Oleh : M Azzam Al Fatih

Di lihat dari usaha yang menjadi tulang punggung perekonomian Negara. Didapati dua jenis perusahaan, yakni perusahaan milik Negara dan Swasta.  Dari Perusahaan Swasta menghasilkan pajak, sedang yang dari kepemilikan negara berupa keuntungan.  Perusahaan Swasta semisal, pabrik – pabrik, perusahan yang menjual produk atau jasa, serta perusahaan – perusahaan yang dikelola oleh asing berupa sumber daya alam atau yang lainya. 

Sedang BUMN adalah badan usaha yang seluruh atau sebagian besar modalnya dimiliki oleh negara melalui penyertaan secara langsung yang berasal dari kekayaan negara. Sebagaimana diatur oleh UU No. 19 tahun 2003 pasal 1. Perusahaan – perusahaan tersebut diantaranya  PLN, Pertamina, Dan Bank – Bank milik negara seperti BRI, BNI, Mandiri, Dan Bank Syariah Indonesia yang baru saja lahir hasil merger bank tiga bank syariah di Indonesia.

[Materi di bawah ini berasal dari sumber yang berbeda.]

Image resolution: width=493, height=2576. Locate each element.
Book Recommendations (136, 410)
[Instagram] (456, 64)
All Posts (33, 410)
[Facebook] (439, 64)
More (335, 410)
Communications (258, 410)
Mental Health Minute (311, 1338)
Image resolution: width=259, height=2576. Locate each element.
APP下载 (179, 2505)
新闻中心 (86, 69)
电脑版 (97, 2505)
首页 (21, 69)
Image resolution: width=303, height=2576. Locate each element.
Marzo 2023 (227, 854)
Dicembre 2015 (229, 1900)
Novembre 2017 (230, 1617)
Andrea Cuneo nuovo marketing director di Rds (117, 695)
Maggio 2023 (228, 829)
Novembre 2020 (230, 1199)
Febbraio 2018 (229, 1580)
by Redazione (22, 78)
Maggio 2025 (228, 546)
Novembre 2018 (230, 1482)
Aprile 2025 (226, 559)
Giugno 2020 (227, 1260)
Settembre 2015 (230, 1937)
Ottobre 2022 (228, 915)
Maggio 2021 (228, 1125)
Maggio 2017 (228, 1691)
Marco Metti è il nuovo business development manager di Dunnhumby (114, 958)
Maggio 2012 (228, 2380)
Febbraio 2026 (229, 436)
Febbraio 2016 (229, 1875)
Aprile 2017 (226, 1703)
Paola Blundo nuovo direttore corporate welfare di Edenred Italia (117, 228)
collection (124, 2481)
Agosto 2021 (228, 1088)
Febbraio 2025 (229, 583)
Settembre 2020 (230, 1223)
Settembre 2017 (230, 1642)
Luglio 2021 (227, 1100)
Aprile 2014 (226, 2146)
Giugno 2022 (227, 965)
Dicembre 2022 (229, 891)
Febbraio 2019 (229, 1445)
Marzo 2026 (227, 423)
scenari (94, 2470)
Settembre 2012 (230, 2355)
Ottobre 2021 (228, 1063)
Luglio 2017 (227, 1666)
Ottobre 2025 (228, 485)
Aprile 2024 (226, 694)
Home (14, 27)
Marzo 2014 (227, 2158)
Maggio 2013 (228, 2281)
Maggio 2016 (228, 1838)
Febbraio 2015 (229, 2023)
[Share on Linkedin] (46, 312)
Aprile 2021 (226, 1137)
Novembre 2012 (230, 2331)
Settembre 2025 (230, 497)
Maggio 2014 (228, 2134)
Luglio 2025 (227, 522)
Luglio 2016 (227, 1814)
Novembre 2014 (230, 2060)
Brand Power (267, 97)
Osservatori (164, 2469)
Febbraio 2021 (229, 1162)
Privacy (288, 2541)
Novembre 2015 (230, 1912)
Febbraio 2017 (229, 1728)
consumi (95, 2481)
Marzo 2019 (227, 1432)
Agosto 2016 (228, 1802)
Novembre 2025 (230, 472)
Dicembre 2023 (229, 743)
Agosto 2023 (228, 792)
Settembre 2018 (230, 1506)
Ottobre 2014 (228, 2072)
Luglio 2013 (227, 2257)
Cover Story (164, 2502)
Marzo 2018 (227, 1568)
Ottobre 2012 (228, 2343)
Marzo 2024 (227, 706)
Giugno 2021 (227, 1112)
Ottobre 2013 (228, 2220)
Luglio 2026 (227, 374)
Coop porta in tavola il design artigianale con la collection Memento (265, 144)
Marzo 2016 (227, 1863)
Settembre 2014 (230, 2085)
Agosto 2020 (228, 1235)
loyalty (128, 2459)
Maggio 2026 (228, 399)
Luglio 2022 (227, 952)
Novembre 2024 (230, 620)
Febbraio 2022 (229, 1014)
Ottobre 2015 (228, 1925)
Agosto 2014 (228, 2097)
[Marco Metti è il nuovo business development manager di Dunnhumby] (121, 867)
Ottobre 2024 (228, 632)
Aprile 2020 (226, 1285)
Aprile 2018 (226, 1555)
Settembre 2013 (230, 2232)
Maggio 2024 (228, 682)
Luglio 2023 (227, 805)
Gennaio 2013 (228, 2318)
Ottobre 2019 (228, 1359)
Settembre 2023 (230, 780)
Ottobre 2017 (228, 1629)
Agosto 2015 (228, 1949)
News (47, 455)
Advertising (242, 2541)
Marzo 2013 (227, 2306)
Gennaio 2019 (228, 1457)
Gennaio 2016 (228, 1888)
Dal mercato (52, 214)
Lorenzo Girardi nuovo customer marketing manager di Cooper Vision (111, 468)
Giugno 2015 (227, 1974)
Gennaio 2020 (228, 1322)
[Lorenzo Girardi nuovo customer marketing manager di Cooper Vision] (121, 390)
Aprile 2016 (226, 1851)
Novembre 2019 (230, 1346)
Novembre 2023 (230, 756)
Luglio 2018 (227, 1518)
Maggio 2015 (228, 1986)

Namun, sangat ironis tatkala BUMN yang notabenenya milik negara mengalami krisis. Dengan ditandai utang yang tinggi. Sebagai mana yang  terjadi saat ini, yakni menanggung utang  mencapai lebih dari Rp 2.000 triliun. Dari sekian banyak gunungan utang yang tertera di neraca laporan keuangan BUMN itu sebanyak lebih dari  Rp 850 triliunnya merupakan utang luar negeri (ULN).

Berdasarkan statistik ULN BI, total utang luar negeri BUMN pada Februari 2021 mencapai hampir US$ 60 miliar atau nilainya setara dengan Rp 862 triliun jika menggunakan asumsi kurs Rp 14.000/US$. ULN naik 10% dalam satu tahun terakhir. ( Di kutip dari berita CNBC pada tanggal 16 April 2021)

Ada apa dibalik krisis perusahaan berplat merah tersebut?

Di balik krisis BUMN non keuangan tersebut ternyata ada kesalahan dalam pengelolaannya. Badan usaha tersebut tak ubahnya seperti korporasi besar yang mengelola sumber daya alam. Terletak, siapa yang berhak menjabat pimpinan terjadi lobi – lobi dalam sistem oligarki. Hal ini pernah dipertegas oleh Ahok, yang mengatakan telah terjadi lobi – lobi direksi kepada menteri.  Hal ini juga di pertegas lagi oleh mantan menteri BUMN, Dahlan iskan yang mengatakan bahwa siapa yang ditunjuk menjadi pimpinan direksi pasti ada unsur politik.
https://jatim.suara.com/read/2020/09/23/155246/pergantian-direksi-libatkan-komisaris-dahlan-iskan-sepakat-dengan-ahok.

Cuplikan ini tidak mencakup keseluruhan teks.